The hierarchy of concepts allows the computer to learn complicated concepts by building them out of simpler ones. If we draw a graph showing how these concepts are built on top of each other, the graph is deep and has many layers. For this reason, we call this approach to AI deep learning.
Deep learning models can find much higher-level or abstract representations of data than machine learning models. For example, if we want to determine whether the subject of an image is a dog or a cat, a DL algorithm accomplishes this by extracting the low-level features such as the edges contained in raw pixels, then composes those edges into shapes, then infers a slightly more abstract concept of a nose and eyes from those shapes, and then from there proceeds to recognize the highly abstract concept of a face.
An often-cited benefit of deep learning models is their ability to perform automatic feature extraction from raw data. A few downsides are the intensive training time, the need for lots of data, and the lack of interpretability.
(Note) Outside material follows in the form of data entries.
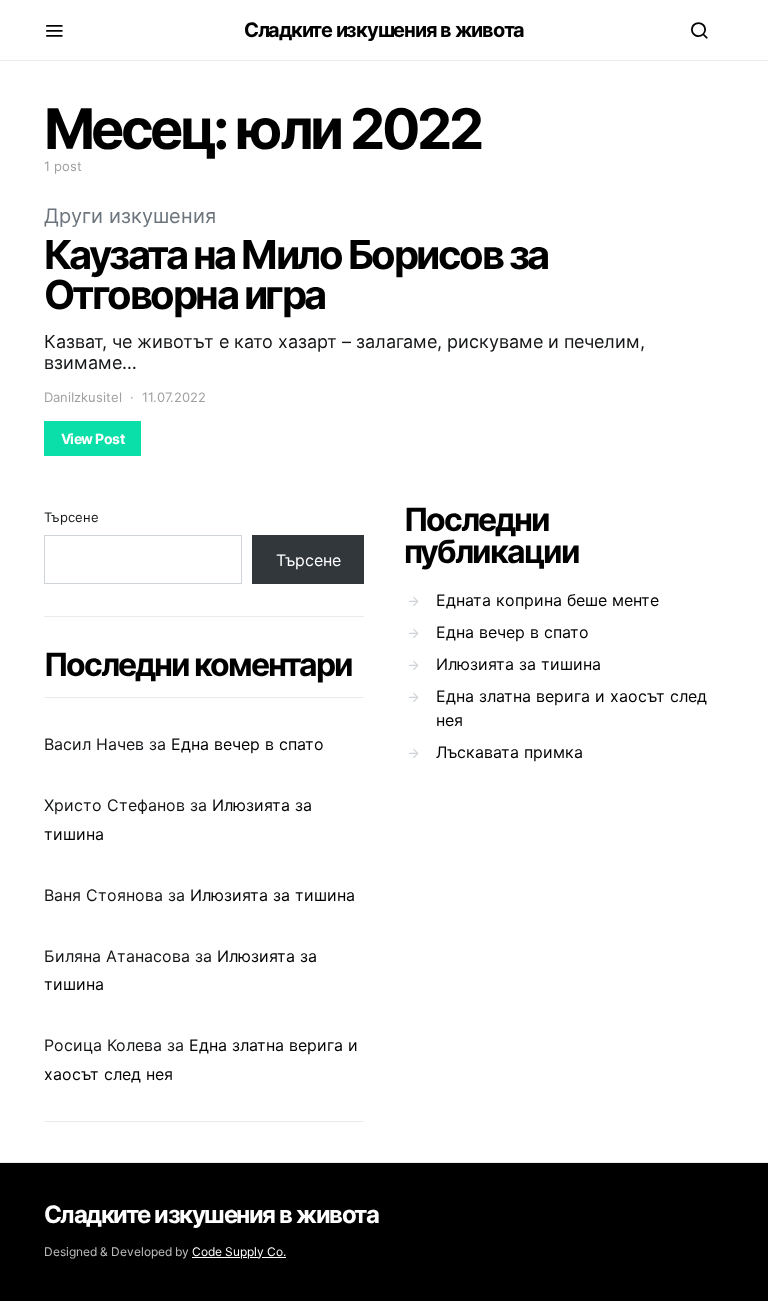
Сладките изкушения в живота (384, 30)
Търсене (71, 517)
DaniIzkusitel (83, 397)
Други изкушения (130, 216)
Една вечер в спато (247, 744)
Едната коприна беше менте (547, 600)
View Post (92, 438)
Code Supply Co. (239, 1251)
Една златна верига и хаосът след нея (571, 708)
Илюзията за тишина (272, 895)
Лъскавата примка (509, 752)
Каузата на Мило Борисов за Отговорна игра (295, 274)
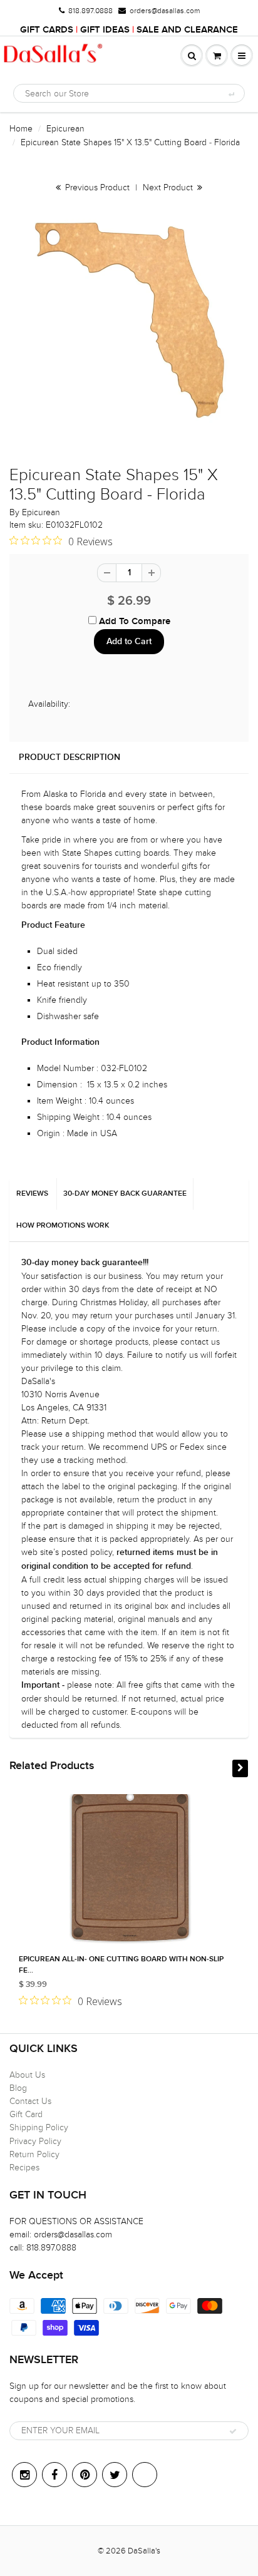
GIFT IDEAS (105, 29)
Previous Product (96, 187)
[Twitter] (114, 2474)
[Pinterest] (84, 2474)
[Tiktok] (144, 2474)
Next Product (169, 187)
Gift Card (26, 2114)
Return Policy (34, 2154)
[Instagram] (24, 2474)
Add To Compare (133, 621)
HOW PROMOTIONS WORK (62, 1225)
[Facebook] (54, 2474)
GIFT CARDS (46, 29)
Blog (18, 2088)
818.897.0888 (90, 10)
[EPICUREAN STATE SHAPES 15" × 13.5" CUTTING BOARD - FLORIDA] (129, 320)
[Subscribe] (233, 2431)
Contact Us (30, 2101)
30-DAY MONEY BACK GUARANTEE (125, 1194)
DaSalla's (144, 2551)
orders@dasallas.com (165, 10)
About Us (27, 2075)
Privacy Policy (35, 2141)
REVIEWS (32, 1194)
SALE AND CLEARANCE (187, 29)
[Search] (231, 94)
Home (21, 128)
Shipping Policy (38, 2127)
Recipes (24, 2167)
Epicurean (65, 128)
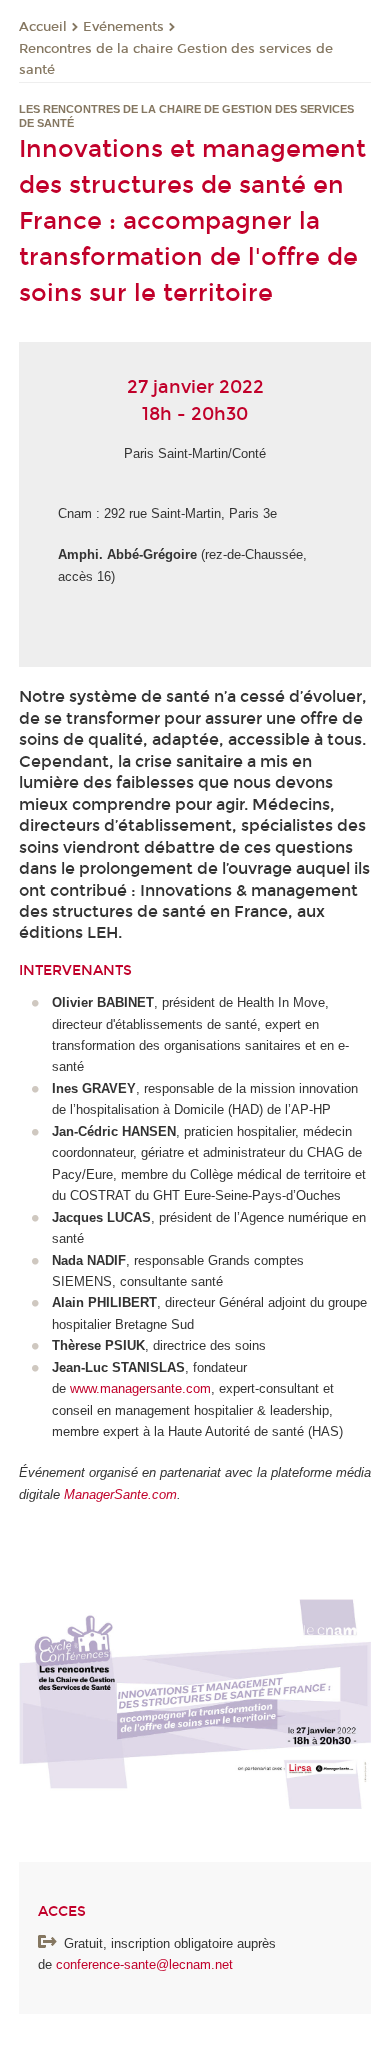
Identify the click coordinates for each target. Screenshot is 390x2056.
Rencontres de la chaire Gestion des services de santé (176, 59)
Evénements (123, 27)
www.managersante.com (140, 1388)
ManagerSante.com (120, 1494)
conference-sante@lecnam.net (146, 1964)
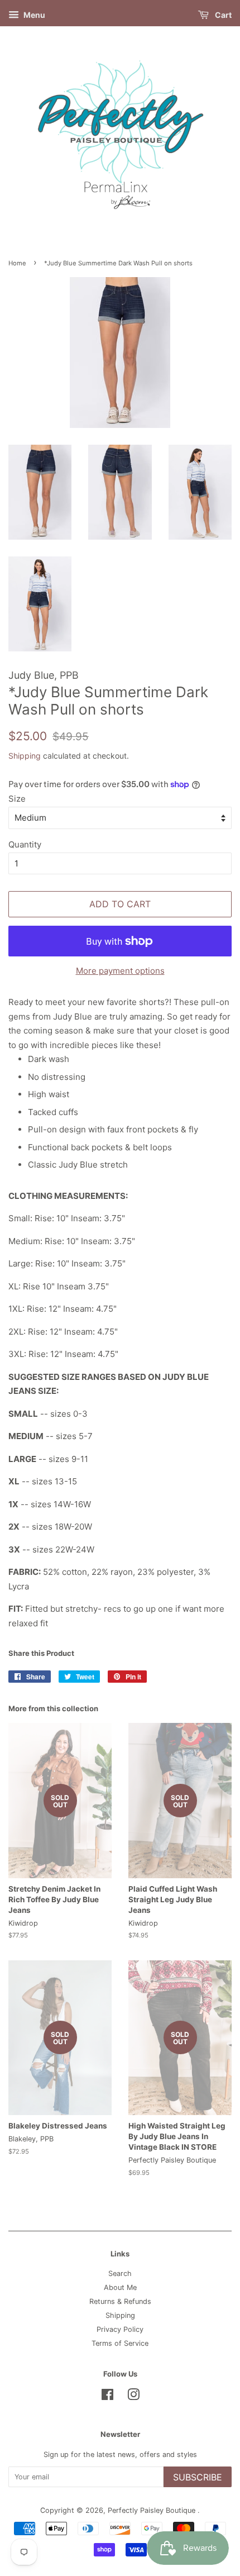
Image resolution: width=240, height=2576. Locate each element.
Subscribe (197, 2477)
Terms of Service (120, 2343)
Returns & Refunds (120, 2301)
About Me (120, 2287)
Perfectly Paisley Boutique (153, 2510)
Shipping (24, 755)
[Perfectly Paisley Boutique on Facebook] (107, 2397)
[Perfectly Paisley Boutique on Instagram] (133, 2397)
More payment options (120, 970)
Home (17, 263)
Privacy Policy (120, 2329)
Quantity (24, 844)
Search (120, 2273)
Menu (33, 15)
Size (17, 798)
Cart (222, 15)
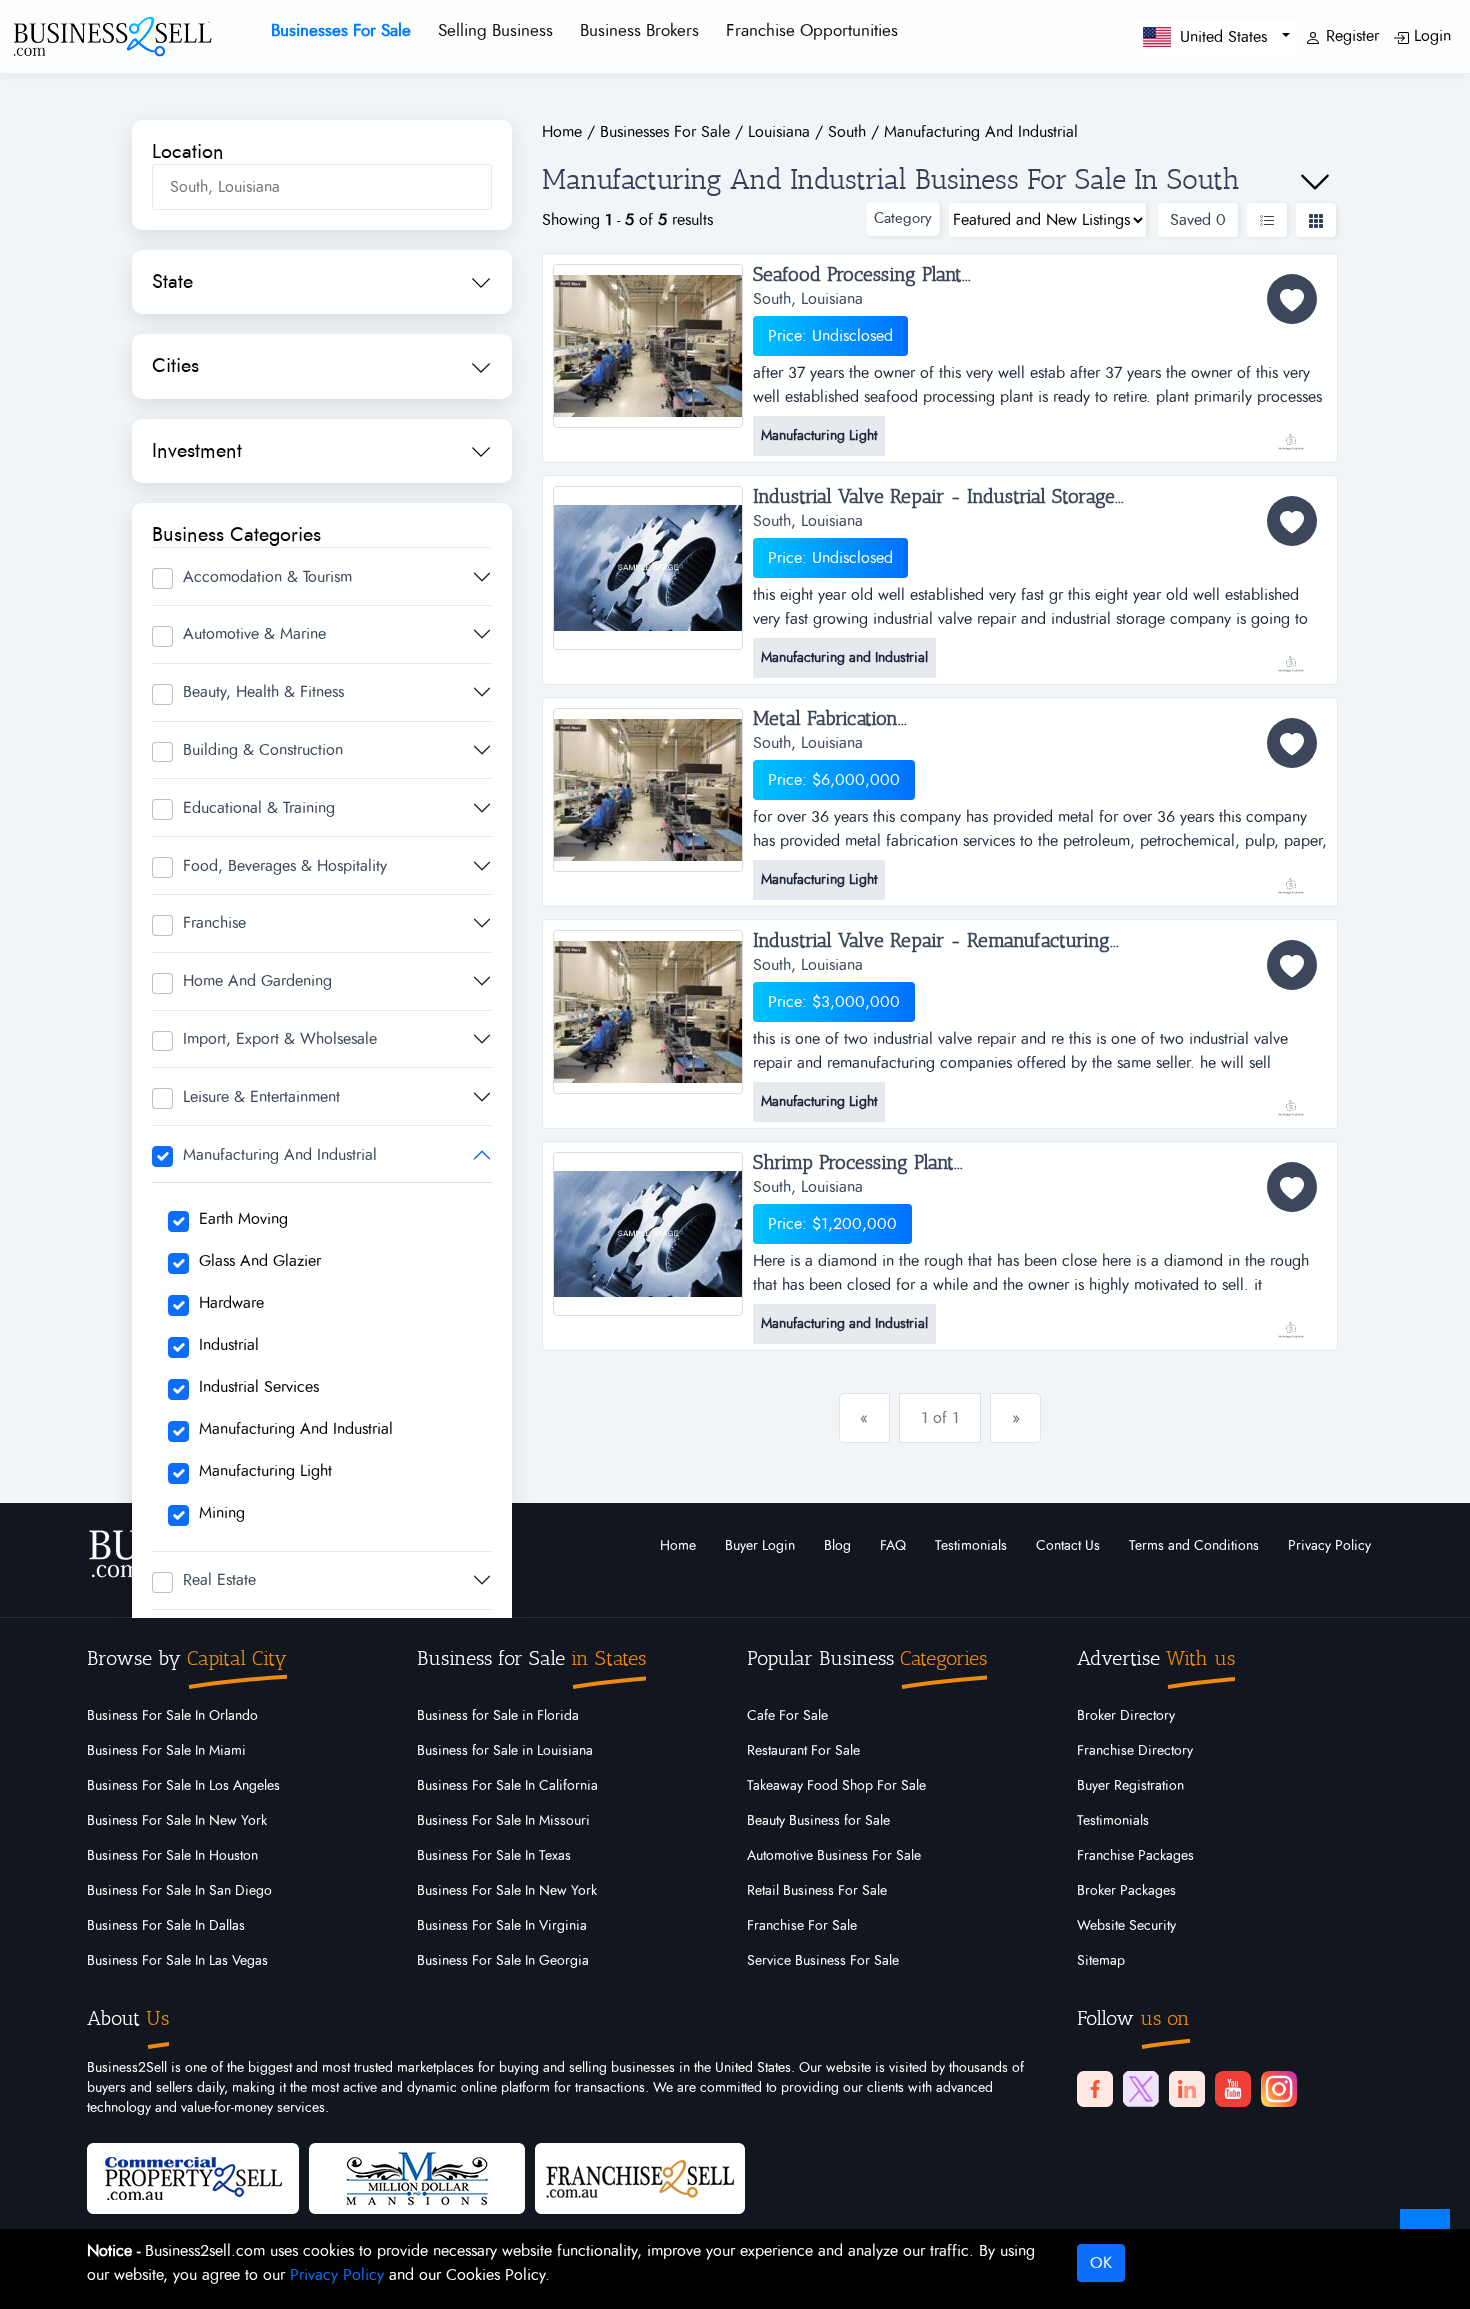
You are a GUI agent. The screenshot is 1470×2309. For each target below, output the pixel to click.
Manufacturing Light (265, 1471)
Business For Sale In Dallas (166, 1926)
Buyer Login (760, 1546)
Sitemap (1101, 1961)
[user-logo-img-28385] (1290, 876)
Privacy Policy (1329, 1546)
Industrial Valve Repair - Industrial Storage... (938, 497)
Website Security (1126, 1926)
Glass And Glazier (260, 1261)
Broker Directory (1126, 1716)
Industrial (229, 1345)
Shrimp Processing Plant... (858, 1163)
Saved (1198, 220)
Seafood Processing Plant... (862, 275)
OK (1101, 2263)
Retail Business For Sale (817, 1891)
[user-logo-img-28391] (1290, 654)
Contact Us (1068, 1546)
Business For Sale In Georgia (503, 1961)
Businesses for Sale (341, 30)
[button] (1216, 36)
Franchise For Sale (802, 1926)
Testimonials (971, 1546)
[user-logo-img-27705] (1290, 1320)
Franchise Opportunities (812, 30)
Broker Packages (1126, 1891)
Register (1350, 36)
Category (903, 218)
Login (1430, 36)
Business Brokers (639, 30)
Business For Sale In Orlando (172, 1716)
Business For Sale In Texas (494, 1856)
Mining (222, 1513)
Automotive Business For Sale (834, 1856)
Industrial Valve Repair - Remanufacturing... (936, 941)
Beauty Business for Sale (818, 1821)
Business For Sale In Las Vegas (177, 1961)
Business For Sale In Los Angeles (183, 1786)
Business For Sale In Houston (172, 1856)
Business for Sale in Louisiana (505, 1751)
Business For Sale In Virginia (502, 1926)
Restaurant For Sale (803, 1751)
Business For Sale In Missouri (503, 1821)
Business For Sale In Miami (166, 1751)
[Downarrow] (1315, 182)
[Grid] (1316, 220)
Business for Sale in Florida (498, 1716)
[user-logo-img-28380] (1290, 1098)
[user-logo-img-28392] (1290, 432)
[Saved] (1292, 299)
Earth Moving (243, 1219)
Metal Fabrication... (830, 719)
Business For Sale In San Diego (179, 1891)
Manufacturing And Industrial (296, 1429)
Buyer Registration (1130, 1786)
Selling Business (495, 30)
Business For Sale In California (507, 1786)
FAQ (893, 1546)
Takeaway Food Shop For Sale (836, 1786)
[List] (1267, 220)
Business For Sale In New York (177, 1821)
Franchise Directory (1135, 1751)
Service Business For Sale (823, 1961)
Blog (837, 1546)
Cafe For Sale (787, 1716)
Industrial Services (259, 1387)
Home (678, 1546)
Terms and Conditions (1194, 1546)
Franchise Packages (1135, 1856)
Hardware (231, 1303)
Ultimately, ML and DL models operate on the same principle: if you feed an algorithm enough data, the machine can analyze it and predict patterns. There is one key difference that matters at scale: due to their somewhat simplistic architecture, the accuracy of ML algorithms will begin to plateau at a certain point regardless if more training data is available. Conversely, the more data you feed a DL model, the more accurately the machine will recognize patterns.
As a result, a DL model has the potential to yield a model with a higher degree of accuracy. Larger networks (that take longer to train) can further improve accuracy. There are diminishing returns at a certain point but this is a key selling point -- especially for companies with lots and lots of data, which in today's world is more the standard than the exception. If you’re Walmart, a 1% improvement of model accuracy in a recommender system could lead to many millions of dollars of additional revenue.
Without data, you can't have machine learning. The machine learning process relies on huge amounts of data for training. This step of preparing data has led to the creation of a field called Data Engineering which is becoming a key, independent function of large organizations.